Aquafaba is the brine that is drained from a can of chickpeas (the bit that is usually discarded). It whips up just like egg whites do so it can be used as an egg substitute in meringues or macarons.
It's important to note that the foam produced by aquafaba doesn't solidify once it is cooked. It does need sugar (or an alternative ingredient) to be whisked into the aquafaba to stabilise it.
The viscosity of aquafaba can vary between different brands of chickpeas. If you have tried whipping the aquafaba but are not getting the results you desire then reduce the liquid by 50% by gently cooking it on low heat.
¼ cup silken tofu
Silken tofu is a great egg substitute to use in Vegan cheesecake recipes, custards, moist brownies, or dessert.

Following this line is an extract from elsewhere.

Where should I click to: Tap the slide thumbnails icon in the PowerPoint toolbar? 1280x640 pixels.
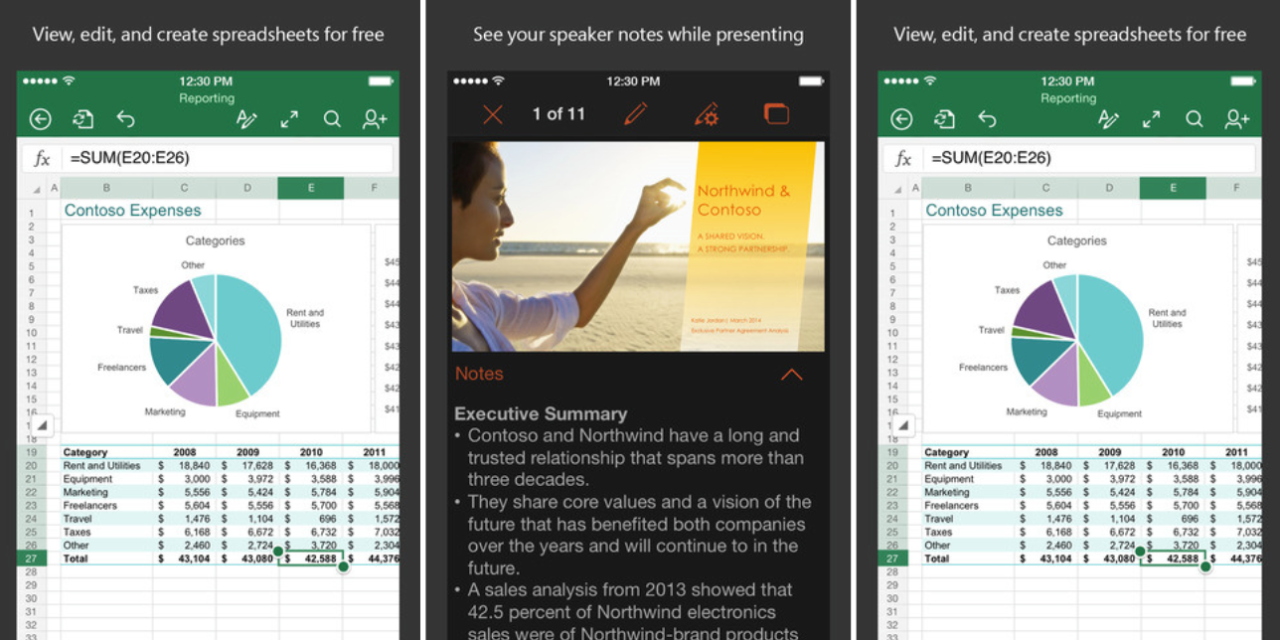pos(776,114)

It is dense and heavy and is well suited to recipes that require extra moisture.
3 Tablespoons of Vegan yoghurt
Vegan yoghurt can be used where moist baked goods are required. It can also replace applesauce in a recipe.
Apple Cider Vinegar and Baking Soda
1 Tablespoon of apple cider vinegar mixed plus 1 teaspoon of baking soda
This combination is perfect for where you want a baked good that is light and fluffy. It can be common for Vegan baked goods to be a little on the dense side. The baking soda mixed with acid will produce bubbles that help to lift your baked goods.
The vinegar and baking soda combination works well when you are looking to make lighter cakes, breads, muffins or cupcakes. You may need to experiment with the exact amounts to use depending on what you are making.